The next two sections will provide a basic introduction and usage of both NetEmd and Netdis.
(Extracted from Wegner et al. (2017)): NetEmd is based on the idea that the information encapsulated in the shape of the degree distribution and other network properties reflects the topological organization of the network.

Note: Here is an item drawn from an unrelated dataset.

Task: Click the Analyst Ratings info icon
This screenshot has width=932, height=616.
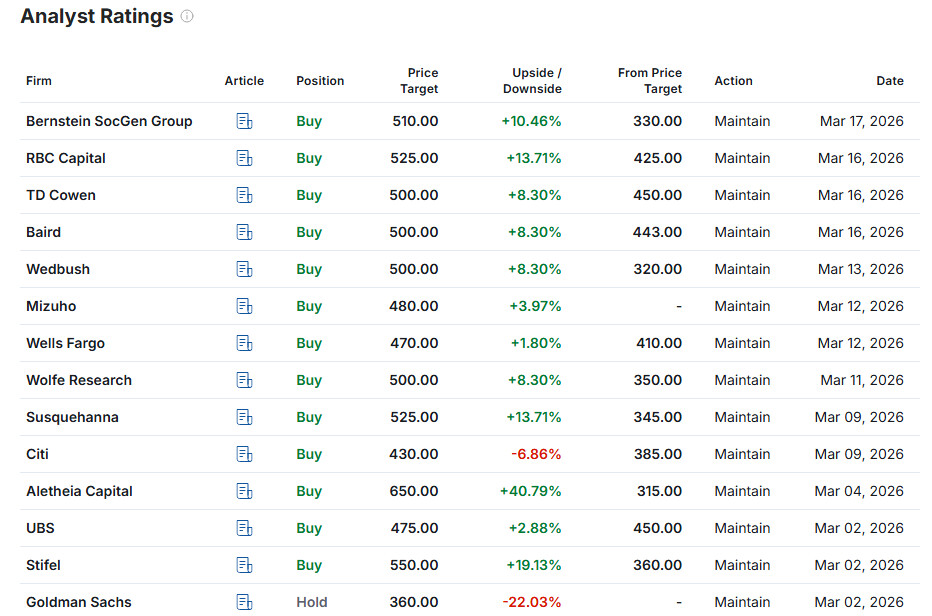Action: coord(187,17)
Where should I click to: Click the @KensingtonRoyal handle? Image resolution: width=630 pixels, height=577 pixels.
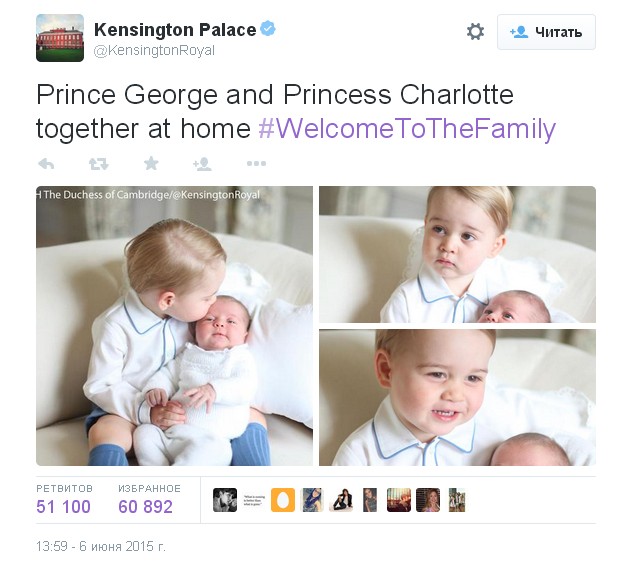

From an abstract point of view, NetEmd views the shape of a distribution as a property that is invariant under linear deformations i.e$.$ translations and re-scalings of the axis.
Based on the previous ideas NetEmd uses the following measure between distributions $p$ and $q$ that are supported on $\mathbb{R}$ and have non-zero, finite variances: \begin{equation}\label{emdmet} EMD^*(p,q)=\mathrm{inf}{c\in\mathbb{R}}\left( EMD\big(\tilde{p}(\cdot+c),\tilde{q}(\cdot)\big)\right), \end{equation} where $EMD$ is the earth mover's distance and $\tilde{p}$ and $\tilde{q}$ are the distributions obtained by rescaling $p$ and $q$ to have variance 1. More precisely, $\tilde{p}$ is the distribution obtained from $p$ by the transformation $x\rightarrow \frac{x}{\sigma(p)}$, where $\sigma(p)$ is the standard deviation of $p$. For probability distributions $p$ and $q$ with support in $\mathbb{R}$ and bounded absolute first moment, the $EMD$ between $p$ and $q$ is given by $EMD(p,q)=\int{-\infty}^\infty|F(x)-G(x)|\,\mathrm{d}x$, where $F$ and $G$ are the cumulative distribution functions of $p$ and $q$ respectively.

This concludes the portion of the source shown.